Although his decision on the adequacy of damages for Neurim and Flynn effectively disposed of the application, the judge considered the adequacy for Mylan of a cross-undertaking as to damages. He found it would be more difficult to consider the defendants' losses for the following reasons:
"(1) Neurim and Flynn know the market in which they are selling. If Mylan compete with Neurim and Flynn through the Generic Product, and Neurim's and Flynn's volume of sales and unit price falls, the inference that this has been caused by the new entrant to the market will be an obvious one.
(2) Whilst no doubt Mylan have plans as to how to enter the market, and have made forecasts as to what sales revenues they might hope to generate from the sale of the Generic Product, these will be projections of an altogether more uncertain nature compared to the assessment of Neurim's and Flynn's losses in Period 1.
(3) More to the point, if enjoined, Mylan will lose the advantage of the 'first mover'. As I have noted, Mylan's interest in the Circadin/Slenyto market is one that is likely to be replicated in other manufacturers of generic drugs. The effect of an interim injunction would be to remove or diminish Mylan's "first mover" advantage. Thus, were an interim injunction to be granted, but the Patent to be invalidated at trial, Mylan would lose its advantage and start on an equal footing with its rivals. The "first mover" advantage, Mylan contended, was impossible to quantify in damages. Although I do not accept that damages would be "impossible" to quantify, I have some sympathy with this submission."

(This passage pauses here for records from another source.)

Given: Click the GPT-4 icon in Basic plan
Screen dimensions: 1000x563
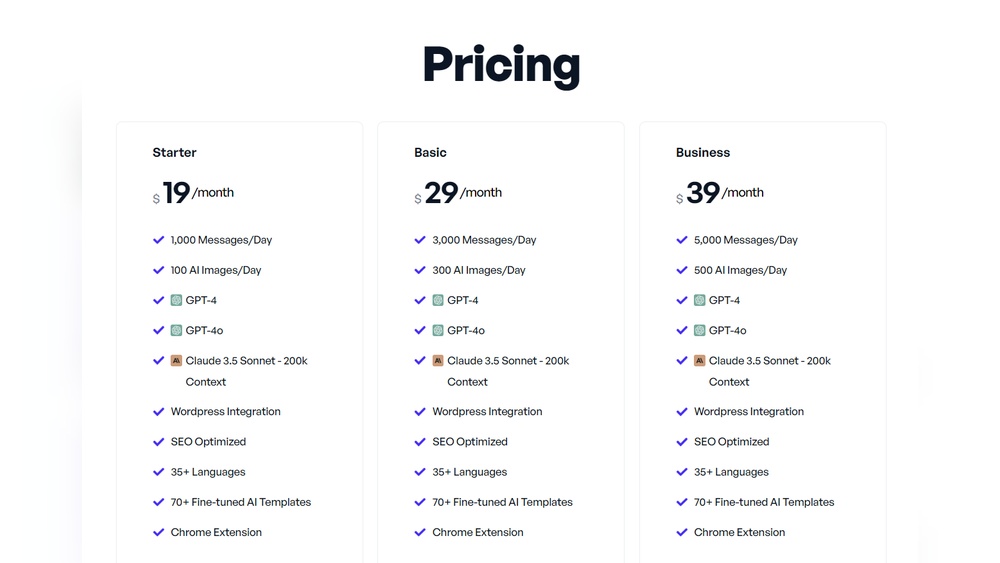Looking at the screenshot, I should (x=438, y=300).
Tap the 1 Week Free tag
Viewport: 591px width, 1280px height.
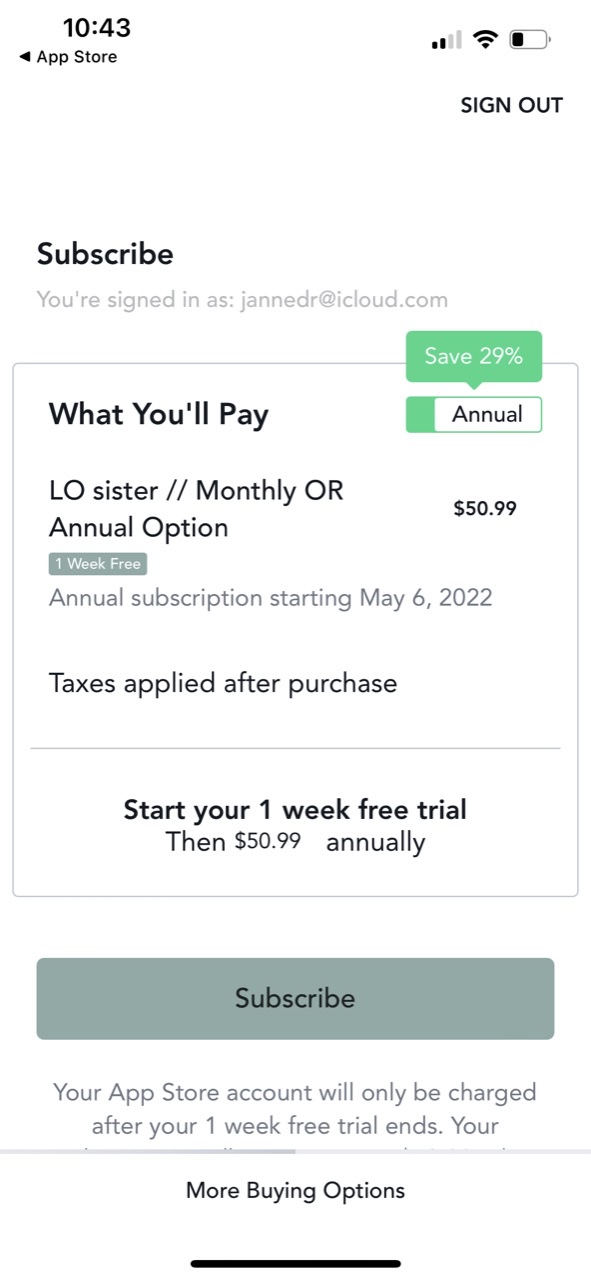click(98, 564)
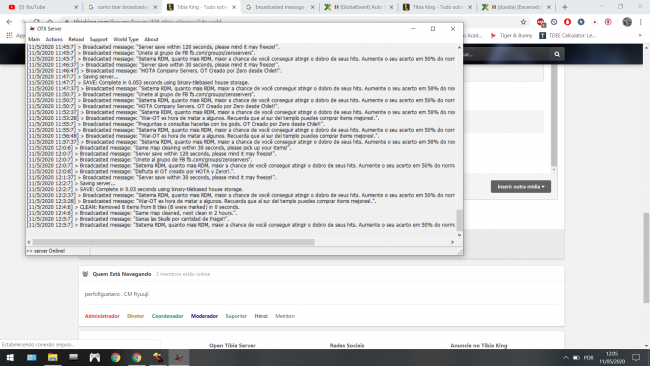The width and height of the screenshot is (650, 366).
Task: Open the Reload menu in OTX Server
Action: click(x=76, y=39)
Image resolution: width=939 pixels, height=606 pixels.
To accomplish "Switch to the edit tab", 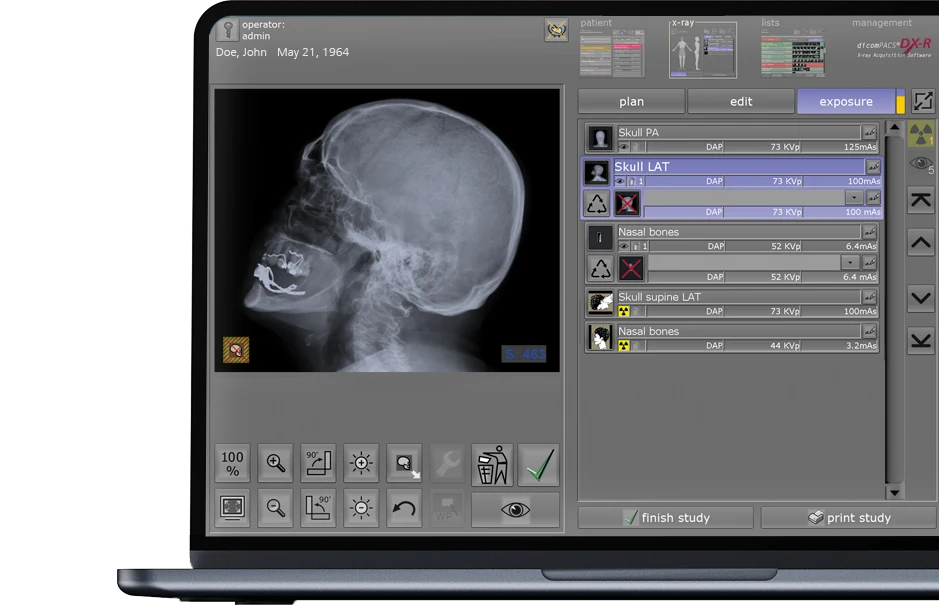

Had it been necessary to decide the following issues, his lordship set out his views on the balance of convenience at paragraph :
(1) Though it would be more difficult to compute the damages that should have been awarded to Mylan on a cross-undertaking as to damages he did not say that it could not be done or that such an award would be inadequate.
(2) The disparity in the parties' size or financial strength was not a relevant consideration. The judge added that it might have been had Neurim or Flynn been unable to carry on their business without an interim injunction.
(3) He considered that Mylan could have done more to clear the way than opposing the grant in the EPO and seeking marketing authorization, but that was a matter than could be considered in the inquiry as to damages.
(4) While the status quo was a factor in favour of an injunction it was outweighed by other considerations.
I was surprised by the learned judge's remarks on the status of opposition proceedings in the EPO. His finding that there was a triable issue, in this case, can be justified by Mylan's concession and also by the fact that there was an appeal against the Opposition Division's decision. Buehler's case decided that the decision of the Opposition Division not to revoke a patent did not preclude a revocation action in an English court but it does not follow that the converse was true. Could a patentee who failed to appeal pursue an infringement claim after his European patent had been revoked? The EPO is more than a foreign court. It is an agent of the governments of the contracting parties including the government of the UK.